Nous trouvons encore une intervention de Jeanne Rossille, laquelle revient durant 24 minutes, sur les sources de la mythologie du golem. Voici donc une interactivité extrêmement riche dans lequel le spectateur trouvera de très nombreuses informations. On regrette tout de même une forme un peu monotone, les intervenants ayant tendance à prononcer de longs monologues, des conférences manquant de rythme et de tonus.
Un montage un peu plus dynamique, l'insertion de photos, d'extraits et de documents, ou l'emploi d'une voix off pour faire le lien entre certains points apporteraient sans doute un surplus de vie qui rendraient les suppléments plus vivants. Ces petits reproches sont toutefois à relativiser : nous avons affaire à la première fournée de disques sortie chez un petit éditeur indépendant, éditeur dont les choix éditoriaux, qu'il s'agisse des films ou des bonus, visent avant toutes choses la qualité. C'est bien là le principal !
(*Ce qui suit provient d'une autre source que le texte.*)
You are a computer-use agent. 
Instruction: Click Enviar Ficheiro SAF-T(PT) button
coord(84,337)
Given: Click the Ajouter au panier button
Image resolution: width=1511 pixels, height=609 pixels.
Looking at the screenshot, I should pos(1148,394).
Sur ce disque, nous trouvons encore SUR LES TRACES DU GOLEM un court-métrage documentaire tchécoslovaque de 1962, revenant lui aussi sur la légende du Golem ; ainsi qu'une galerie (une affiche et plusieurs photos de plateau en noir et blanc) ; la fiche technique des deux longs métrages ; et des filmographies de Jan Werich et Martin Fric.
Le tout est complété par un livret de huit pages dans lequel nous retrouvons la fiche technique et les filmographies, accompagnées cette fois par des notes de productions ainsi que par un descriptif des suppléments contenus sur le second DVD.
Une édition complète et copieuse donc, qui permet de découvrir, ou de redécouvrir, ce diptyque tchèque dans des conditions très correctes.